● **Assignment**
Return every line from the records below that has the word "Дървета".

:::::

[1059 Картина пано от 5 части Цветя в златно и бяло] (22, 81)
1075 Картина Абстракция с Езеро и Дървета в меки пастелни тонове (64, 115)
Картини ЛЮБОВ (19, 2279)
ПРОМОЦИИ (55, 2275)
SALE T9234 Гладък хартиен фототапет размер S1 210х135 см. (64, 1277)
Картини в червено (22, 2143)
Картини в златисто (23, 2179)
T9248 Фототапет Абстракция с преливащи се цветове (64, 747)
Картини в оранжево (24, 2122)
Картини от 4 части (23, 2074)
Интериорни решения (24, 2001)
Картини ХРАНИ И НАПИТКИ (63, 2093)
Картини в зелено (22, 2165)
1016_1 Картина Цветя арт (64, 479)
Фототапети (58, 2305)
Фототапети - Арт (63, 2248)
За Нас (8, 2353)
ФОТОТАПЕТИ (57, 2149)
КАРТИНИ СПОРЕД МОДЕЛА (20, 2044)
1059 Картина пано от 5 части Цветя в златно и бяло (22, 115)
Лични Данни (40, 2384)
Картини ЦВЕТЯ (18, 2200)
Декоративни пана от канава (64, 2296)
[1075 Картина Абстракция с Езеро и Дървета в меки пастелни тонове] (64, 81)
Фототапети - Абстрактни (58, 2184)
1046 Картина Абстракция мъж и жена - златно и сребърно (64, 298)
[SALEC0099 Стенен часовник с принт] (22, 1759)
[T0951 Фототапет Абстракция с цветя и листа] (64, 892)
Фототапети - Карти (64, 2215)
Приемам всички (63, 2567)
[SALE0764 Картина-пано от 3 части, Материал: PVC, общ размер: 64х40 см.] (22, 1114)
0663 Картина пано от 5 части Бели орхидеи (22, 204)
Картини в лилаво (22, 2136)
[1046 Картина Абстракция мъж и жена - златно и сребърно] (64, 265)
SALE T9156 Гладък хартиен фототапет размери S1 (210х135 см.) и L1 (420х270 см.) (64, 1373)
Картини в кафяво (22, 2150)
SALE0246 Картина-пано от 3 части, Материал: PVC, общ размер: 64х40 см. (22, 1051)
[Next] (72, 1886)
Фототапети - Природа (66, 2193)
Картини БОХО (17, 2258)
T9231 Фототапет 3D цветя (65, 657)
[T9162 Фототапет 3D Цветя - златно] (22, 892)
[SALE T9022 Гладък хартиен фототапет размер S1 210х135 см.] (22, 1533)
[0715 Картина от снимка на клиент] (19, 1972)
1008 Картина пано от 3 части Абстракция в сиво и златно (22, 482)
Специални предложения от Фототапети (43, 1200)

:::::

● **Your response**
1075 Картина Абстракция с Езеро и Дървета в меки пастелни тонове (64, 115)
[1075 Картина Абстракция с Езеро и Дървета в меки пастелни тонове] (64, 81)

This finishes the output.